Karenanya kelompok hak asasi manusia itu mendesak PBB, Uni Eropa dan ASEAN untuk memberlakukan embargo senjata dan menjatuhkan sanksi terhadap Myanmar.
“Sudah saatnya masyarakat internasional bergerak melampaui kemarahan publik dan mengambil tindakan (terhadap Myanmar),” seru Amnesty, Rabu (10/10), kantor berita Anadolu melaporkan.
“Serangan terhadap populasi Rohingya telah dilakukan secara sistematis dan meluas. Ini merupakan pelanggaran berat hak asasi manusia dan kejahatan terhadap kemanusiaan,” kata Amnesty.
Menurut Perserikatan Bangsa-Bangsa (PBB), hingga kini lebih dari 582.000 Muslim Rohingya telah melarikan diri dari Maungdaw di bagian utara negara bagian Rakhine ke Bangladesh sejak 25 Agustus lalu ketika militer Myanmar melancarkan aksi kekerasan terhadap etnis tersebut.

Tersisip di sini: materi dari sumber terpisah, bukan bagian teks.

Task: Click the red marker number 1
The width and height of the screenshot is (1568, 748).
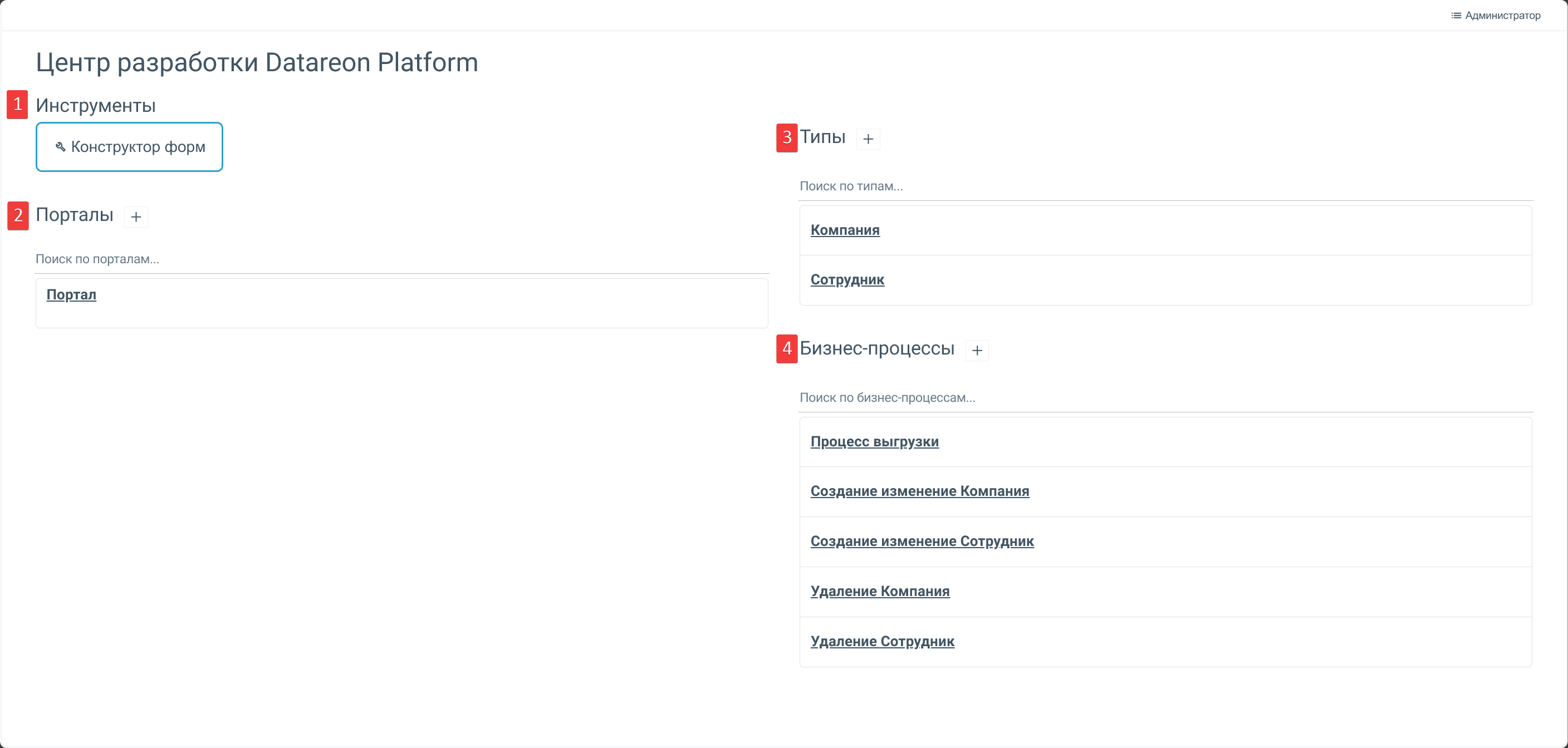Action: point(18,105)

Laporan Amnesty menyajikan bukti bahwa militer Myanmar telah membunuh setidaknya ratusan wanita Rohingya, pria dan anak-anak; memperkosa dan melakukan bentuk kekerasan seksual lainnya terhadap wanita dan anak perempuan Rohingya. Menurut Amnesty, aksi keji itu dilakukan secara terorganisir dan sistematis dengan target membakar seluruh desa Rohingya.
Laporan tersebut didasarkan pada wawancara dengan lebih dari 120 orang Rohingya yang melarikan diri dan juga kesaksian profesional medis, relawan, wartawan dan pihak berwenang Bangladesh, serta bukti foto, video dan citra satelit.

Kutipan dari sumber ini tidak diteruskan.